Version controls gives you the ability to keep track of changes made to documents through time. Git is a sophisticated, general-purpose version control system that gives you a lot of power for managing your documents. In addition to tracking your documents' changes line-by-line, Git makes it easy to work on the same project from different computers---either because the project is collaborative or simply because you have multiple computers from which you want to edit your work.
Git and other version control systems also have the concept of branches; branches allow you to diverge from your main line of work, which is useful when you want to explore new ideas or make changes to your project without changing your main project. Later when you're happy with the results of your branch, you can incorporate those changes easily back into your main project; I'll show you how to use this feature.
I've mentioned that Git keeps track of your documents, but what I mean by document is any plain text file---whether it's source code, HTML files, or a LaTeX manuscript. You won't be able to track changes line-by-line for non-plain text files, like images and Word documents because they don't have lines of text; even though Word documents contain text, they also contain non-text information about how to format the text. So if you do your manuscripts in Word or a non-plain text word processor, you'll likely use Git mostly for source code.
Before we start using Git, let's identify ourselves to Git so that all our revisions have an author. This is especially important in collaborative projects because we would like to keep track of who edited something.
git config --global user.name "John Doe"
git config --global user.email [email protected]

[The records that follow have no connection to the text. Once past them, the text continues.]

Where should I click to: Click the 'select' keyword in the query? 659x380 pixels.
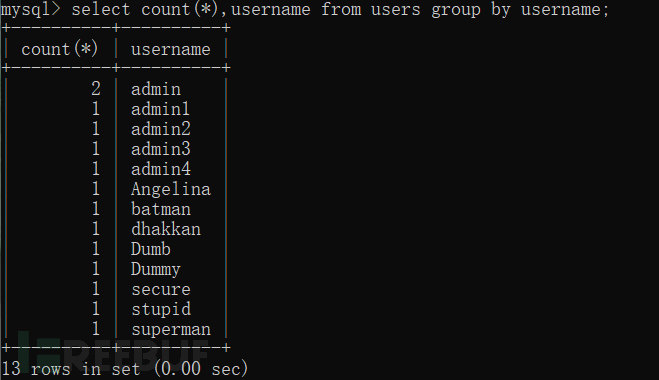click(101, 9)
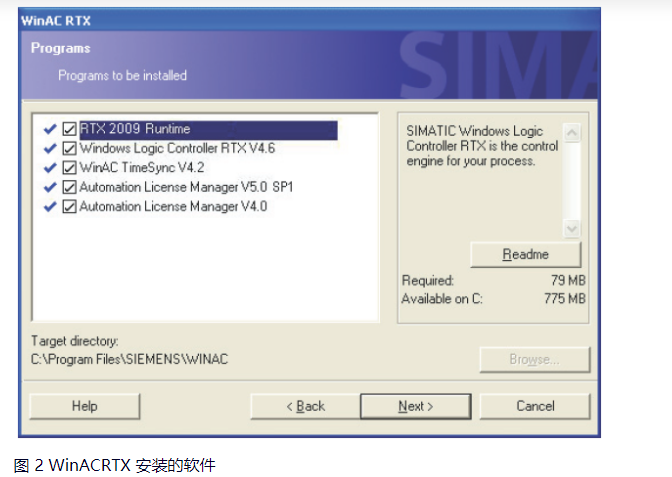Highlight the Windows Logic Controller RTX V4.6 entry text

[x=176, y=149]
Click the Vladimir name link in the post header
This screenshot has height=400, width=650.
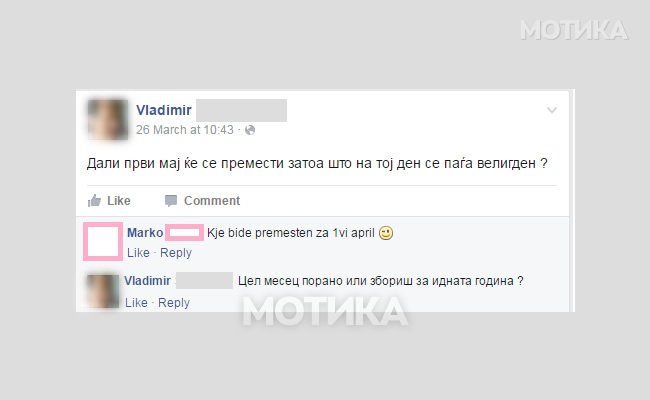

Now we're ready to use git. Let's start by creating a directory for our new project; we'll call this directory "project-[INITIALS]". For this project, let's say that we need a program that would calculate the mean of the standard input; let's create such a program in python.
import sys
sum = 0
n = 0
for num in sys.stdin:
sum += float(num)
n += 1
print sum / n
And let's test it:
for n in $(seq 20); do echo $n; done | python mean.py
We want to be able to keep track of changes to this project, which currently has just one file. To do that, we first initialize git to tell it that we're interested in tracking this project:
git init
All this did was to create an empty repository, but it won't automatically track all of the files in the project.
We must tell git which files we want to track; and we do this with git add:
git add mean.py
We've just told git that we want to track this file.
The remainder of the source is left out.